Stored data entries:
○ ○ ○ ○ ○
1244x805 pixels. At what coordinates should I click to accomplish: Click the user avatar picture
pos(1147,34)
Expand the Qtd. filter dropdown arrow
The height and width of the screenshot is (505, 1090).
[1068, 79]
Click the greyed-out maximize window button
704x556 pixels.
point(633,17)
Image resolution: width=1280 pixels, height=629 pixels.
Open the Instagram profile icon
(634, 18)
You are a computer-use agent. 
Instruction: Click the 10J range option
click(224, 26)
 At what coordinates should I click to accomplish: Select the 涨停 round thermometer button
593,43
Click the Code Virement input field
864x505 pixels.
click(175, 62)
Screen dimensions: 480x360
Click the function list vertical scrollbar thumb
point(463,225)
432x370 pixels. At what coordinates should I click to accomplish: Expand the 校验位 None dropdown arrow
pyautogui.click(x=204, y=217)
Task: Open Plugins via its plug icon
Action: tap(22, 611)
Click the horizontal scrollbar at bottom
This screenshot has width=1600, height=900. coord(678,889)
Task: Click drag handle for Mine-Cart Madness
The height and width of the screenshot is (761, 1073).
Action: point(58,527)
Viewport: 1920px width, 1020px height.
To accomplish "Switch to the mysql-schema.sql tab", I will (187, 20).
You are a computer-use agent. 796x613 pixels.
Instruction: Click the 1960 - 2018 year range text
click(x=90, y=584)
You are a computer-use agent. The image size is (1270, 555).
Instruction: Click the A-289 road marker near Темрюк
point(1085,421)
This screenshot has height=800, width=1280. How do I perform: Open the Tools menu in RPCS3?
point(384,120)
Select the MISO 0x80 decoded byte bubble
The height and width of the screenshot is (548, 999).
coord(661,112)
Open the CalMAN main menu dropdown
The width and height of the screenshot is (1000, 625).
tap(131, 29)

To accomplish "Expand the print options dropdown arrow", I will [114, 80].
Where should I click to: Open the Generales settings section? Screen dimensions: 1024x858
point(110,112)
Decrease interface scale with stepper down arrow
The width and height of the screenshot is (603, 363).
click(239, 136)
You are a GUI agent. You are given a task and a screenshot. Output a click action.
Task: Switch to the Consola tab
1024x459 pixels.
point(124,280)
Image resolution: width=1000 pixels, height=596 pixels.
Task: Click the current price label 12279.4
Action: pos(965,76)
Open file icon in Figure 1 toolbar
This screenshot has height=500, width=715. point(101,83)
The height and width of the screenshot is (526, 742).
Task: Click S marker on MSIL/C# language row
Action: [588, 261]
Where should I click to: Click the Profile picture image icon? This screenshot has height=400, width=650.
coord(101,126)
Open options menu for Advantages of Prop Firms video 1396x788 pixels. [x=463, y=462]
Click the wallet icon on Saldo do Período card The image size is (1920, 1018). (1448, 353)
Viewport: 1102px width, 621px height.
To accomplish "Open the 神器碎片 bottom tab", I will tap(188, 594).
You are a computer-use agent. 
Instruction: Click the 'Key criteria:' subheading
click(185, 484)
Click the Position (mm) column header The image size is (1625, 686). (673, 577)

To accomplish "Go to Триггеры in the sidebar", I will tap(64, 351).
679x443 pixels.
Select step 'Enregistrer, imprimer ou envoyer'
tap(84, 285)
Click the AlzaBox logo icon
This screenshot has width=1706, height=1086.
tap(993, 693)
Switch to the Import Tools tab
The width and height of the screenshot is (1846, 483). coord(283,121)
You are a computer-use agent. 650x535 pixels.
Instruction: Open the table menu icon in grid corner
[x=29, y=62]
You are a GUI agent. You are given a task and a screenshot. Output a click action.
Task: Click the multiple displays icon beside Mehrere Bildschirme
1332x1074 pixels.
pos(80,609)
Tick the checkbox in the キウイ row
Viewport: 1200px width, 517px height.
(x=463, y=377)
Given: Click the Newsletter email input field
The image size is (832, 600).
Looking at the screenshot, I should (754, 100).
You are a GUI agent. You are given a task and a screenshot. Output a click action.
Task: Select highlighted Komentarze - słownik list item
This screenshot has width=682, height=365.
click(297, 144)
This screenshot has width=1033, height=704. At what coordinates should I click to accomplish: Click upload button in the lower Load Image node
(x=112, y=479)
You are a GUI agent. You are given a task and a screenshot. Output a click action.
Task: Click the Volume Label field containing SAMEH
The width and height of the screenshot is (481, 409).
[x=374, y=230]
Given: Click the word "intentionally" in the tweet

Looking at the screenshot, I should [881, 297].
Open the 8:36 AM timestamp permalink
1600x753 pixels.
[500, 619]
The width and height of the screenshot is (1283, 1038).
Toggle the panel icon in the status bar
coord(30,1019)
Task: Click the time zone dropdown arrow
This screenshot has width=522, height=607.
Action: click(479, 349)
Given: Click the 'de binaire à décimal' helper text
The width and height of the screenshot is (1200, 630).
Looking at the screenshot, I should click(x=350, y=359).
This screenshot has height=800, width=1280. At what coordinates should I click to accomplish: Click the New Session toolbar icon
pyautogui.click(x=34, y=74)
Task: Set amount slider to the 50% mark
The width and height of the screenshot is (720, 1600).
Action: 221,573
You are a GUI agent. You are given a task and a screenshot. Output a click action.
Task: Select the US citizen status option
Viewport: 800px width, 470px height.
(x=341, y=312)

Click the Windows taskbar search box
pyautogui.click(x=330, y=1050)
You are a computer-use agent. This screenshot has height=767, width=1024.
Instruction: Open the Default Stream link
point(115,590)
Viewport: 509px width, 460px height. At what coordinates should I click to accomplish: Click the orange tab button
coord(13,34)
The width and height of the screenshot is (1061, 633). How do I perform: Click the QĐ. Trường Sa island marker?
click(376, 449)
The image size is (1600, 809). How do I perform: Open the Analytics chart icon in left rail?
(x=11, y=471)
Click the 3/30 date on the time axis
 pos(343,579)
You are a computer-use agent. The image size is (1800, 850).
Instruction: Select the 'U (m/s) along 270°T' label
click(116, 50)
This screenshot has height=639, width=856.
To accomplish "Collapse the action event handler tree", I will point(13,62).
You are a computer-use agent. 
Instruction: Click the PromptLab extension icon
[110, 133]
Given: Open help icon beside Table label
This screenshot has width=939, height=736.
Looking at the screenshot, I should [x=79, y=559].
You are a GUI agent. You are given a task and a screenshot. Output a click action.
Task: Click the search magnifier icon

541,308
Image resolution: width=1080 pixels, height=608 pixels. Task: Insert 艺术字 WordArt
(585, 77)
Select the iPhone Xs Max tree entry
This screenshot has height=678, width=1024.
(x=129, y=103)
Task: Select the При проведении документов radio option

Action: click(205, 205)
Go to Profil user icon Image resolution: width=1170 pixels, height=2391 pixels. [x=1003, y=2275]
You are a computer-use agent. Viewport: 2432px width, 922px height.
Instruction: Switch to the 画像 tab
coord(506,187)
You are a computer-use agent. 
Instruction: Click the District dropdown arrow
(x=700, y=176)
○ ○ ○ ○ ○
# Task brief
Return the data in full, with each line kept exactly as it is.

# Response
1244x805 pixels. At what coordinates should I click to accomplish: Click the user avatar picture
pos(1147,34)
Expand the Qtd. filter dropdown arrow
The height and width of the screenshot is (505, 1090).
[1068, 79]
Click the greyed-out maximize window button
704x556 pixels.
point(633,17)
Image resolution: width=1280 pixels, height=629 pixels.
Open the Instagram profile icon
(634, 18)
You are a computer-use agent. 
Instruction: Click the 10J range option
click(224, 26)
 At what coordinates should I click to accomplish: Select the 涨停 round thermometer button
593,43
Click the Code Virement input field
864x505 pixels.
click(175, 62)
Screen dimensions: 480x360
Click the function list vertical scrollbar thumb
point(463,225)
432x370 pixels. At what coordinates should I click to accomplish: Expand the 校验位 None dropdown arrow
pyautogui.click(x=204, y=217)
Task: Open Plugins via its plug icon
Action: tap(22, 611)
Click the horizontal scrollbar at bottom
This screenshot has width=1600, height=900. coord(678,889)
Task: Click drag handle for Mine-Cart Madness
The height and width of the screenshot is (761, 1073).
Action: point(58,527)
Viewport: 1920px width, 1020px height.
To accomplish "Switch to the mysql-schema.sql tab", I will (187, 20).
You are a computer-use agent. 796x613 pixels.
Instruction: Click the 1960 - 2018 year range text
click(x=90, y=584)
You are a computer-use agent. The image size is (1270, 555).
Instruction: Click the A-289 road marker near Темрюк
point(1085,421)
This screenshot has height=800, width=1280. How do I perform: Open the Tools menu in RPCS3?
point(384,120)
Select the MISO 0x80 decoded byte bubble
The height and width of the screenshot is (548, 999).
coord(661,112)
Open the CalMAN main menu dropdown
The width and height of the screenshot is (1000, 625).
tap(131, 29)

To accomplish "Expand the print options dropdown arrow", I will [114, 80].
Where should I click to: Open the Generales settings section? Screen dimensions: 1024x858
point(110,112)
Decrease interface scale with stepper down arrow
The width and height of the screenshot is (603, 363).
click(239, 136)
You are a GUI agent. You are given a task and a screenshot. Output a click action.
Task: Switch to the Consola tab
1024x459 pixels.
point(124,280)
Image resolution: width=1000 pixels, height=596 pixels.
Task: Click the current price label 12279.4
Action: pos(965,76)
Open file icon in Figure 1 toolbar
This screenshot has height=500, width=715. point(101,83)
The height and width of the screenshot is (526, 742).
Task: Click S marker on MSIL/C# language row
Action: [588, 261]
Where should I click to: Click the Profile picture image icon? This screenshot has height=400, width=650.
coord(101,126)
Open options menu for Advantages of Prop Firms video 1396x788 pixels. [x=463, y=462]
Click the wallet icon on Saldo do Período card The image size is (1920, 1018). (1448, 353)
Viewport: 1102px width, 621px height.
To accomplish "Open the 神器碎片 bottom tab", I will tap(188, 594).
You are a computer-use agent. 
Instruction: Click the 'Key criteria:' subheading
click(185, 484)
Click the Position (mm) column header The image size is (1625, 686). (673, 577)

To accomplish "Go to Триггеры in the sidebar", I will tap(64, 351).
679x443 pixels.
Select step 'Enregistrer, imprimer ou envoyer'
tap(84, 285)
Click the AlzaBox logo icon
This screenshot has width=1706, height=1086.
tap(993, 693)
Switch to the Import Tools tab
The width and height of the screenshot is (1846, 483). coord(283,121)
You are a computer-use agent. 650x535 pixels.
Instruction: Open the table menu icon in grid corner
[x=29, y=62]
You are a GUI agent. You are given a task and a screenshot. Output a click action.
Task: Click the multiple displays icon beside Mehrere Bildschirme
1332x1074 pixels.
pos(80,609)
Tick the checkbox in the キウイ row
Viewport: 1200px width, 517px height.
(x=463, y=377)
Given: Click the Newsletter email input field
The image size is (832, 600).
Looking at the screenshot, I should (754, 100).
You are a GUI agent. You are given a task and a screenshot. Output a click action.
Task: Select highlighted Komentarze - słownik list item
This screenshot has width=682, height=365.
click(297, 144)
This screenshot has width=1033, height=704. At what coordinates should I click to accomplish: Click upload button in the lower Load Image node
(x=112, y=479)
You are a GUI agent. You are given a task and a screenshot. Output a click action.
Task: Click the Volume Label field containing SAMEH
The width and height of the screenshot is (481, 409).
[x=374, y=230]
Given: Click the word "intentionally" in the tweet

Looking at the screenshot, I should [881, 297].
Open the 8:36 AM timestamp permalink
1600x753 pixels.
[500, 619]
The width and height of the screenshot is (1283, 1038).
Toggle the panel icon in the status bar
coord(30,1019)
Task: Click the time zone dropdown arrow
This screenshot has width=522, height=607.
Action: click(479, 349)
Given: Click the 'de binaire à décimal' helper text
The width and height of the screenshot is (1200, 630).
Looking at the screenshot, I should click(x=350, y=359).
This screenshot has height=800, width=1280. At what coordinates should I click to accomplish: Click the New Session toolbar icon
pyautogui.click(x=34, y=74)
Task: Set amount slider to the 50% mark
The width and height of the screenshot is (720, 1600).
Action: 221,573
You are a GUI agent. You are given a task and a screenshot. Output a click action.
Task: Select the US citizen status option
Viewport: 800px width, 470px height.
(x=341, y=312)

Click the Windows taskbar search box
pyautogui.click(x=330, y=1050)
You are a computer-use agent. This screenshot has height=767, width=1024.
Instruction: Open the Default Stream link
point(115,590)
Viewport: 509px width, 460px height. At what coordinates should I click to accomplish: Click the orange tab button
coord(13,34)
The width and height of the screenshot is (1061, 633). How do I perform: Click the QĐ. Trường Sa island marker?
click(376, 449)
The image size is (1600, 809). How do I perform: Open the Analytics chart icon in left rail?
(x=11, y=471)
Click the 3/30 date on the time axis
 pos(343,579)
You are a computer-use agent. The image size is (1800, 850).
Instruction: Select the 'U (m/s) along 270°T' label
click(116, 50)
This screenshot has height=639, width=856.
To accomplish "Collapse the action event handler tree", I will point(13,62).
You are a computer-use agent. 
Instruction: Click the PromptLab extension icon
[110, 133]
Given: Open help icon beside Table label
This screenshot has width=939, height=736.
Looking at the screenshot, I should [x=79, y=559].
You are a GUI agent. You are given a task and a screenshot. Output a click action.
Task: Click the search magnifier icon

541,308
Image resolution: width=1080 pixels, height=608 pixels. Task: Insert 艺术字 WordArt
(585, 77)
Select the iPhone Xs Max tree entry
This screenshot has height=678, width=1024.
(x=129, y=103)
Task: Select the При проведении документов radio option

Action: click(205, 205)
Go to Profil user icon Image resolution: width=1170 pixels, height=2391 pixels. [x=1003, y=2275]
You are a computer-use agent. Viewport: 2432px width, 922px height.
Instruction: Switch to the 画像 tab
coord(506,187)
You are a computer-use agent. 
Instruction: Click the District dropdown arrow
(x=700, y=176)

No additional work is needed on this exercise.